Which is a useful technique since beginners (hell, even most intermediates and beyond) won't have the required OOP knowledge to use something like the MVC design pattern to seperate the gui from the logic of the application. IMO, learning to use OOP is more than enough of a mindspin w/o getting a gui or event-driven design issues involved. :)


Yeah, I remember talking to my old supervisor who claimed he knew OOP. Came to find out that because PHP had classes, therefore, he knew OOP. He didn't even know what polymorphism is (not that I know it to the nth degree, but I have a general idea on what it is). Most people I talk to in school don't know OOP, and they associate OOP with GUI: partly the reasoning lies in that GUI uses Objects, and OOP is about objects, therefore, OOP == GUI. While the logic is there, the reasoning is definitely flawed.

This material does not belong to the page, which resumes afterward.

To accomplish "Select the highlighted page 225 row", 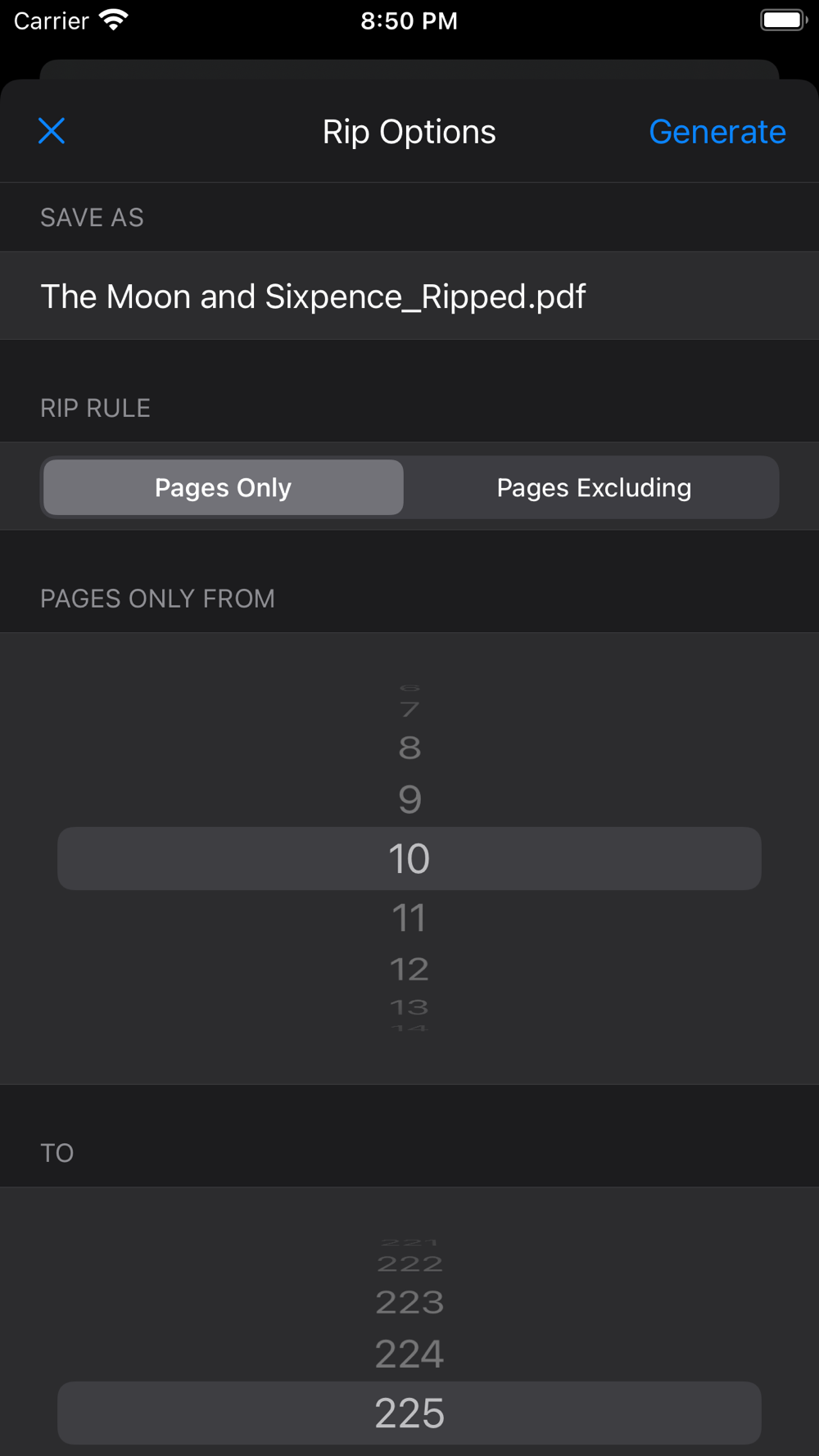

The reasoning is flawed because all they know is either Windows or OS X. If only they knew about the power available from the command line in OSX. I have read a few articles about it, but I have not used a Apple OS in years. My work and school uses Windows only. Got to go with what they require lol.

Not really, a class doesn't have to be 'run' from a command line or gui to be useful. For example, you could have passed me your Ball class, which contains methods like getSize, getColor, getTexture, etc - and then I can run it from a gui or cli. So the cli vs gui app thing is really not all that important.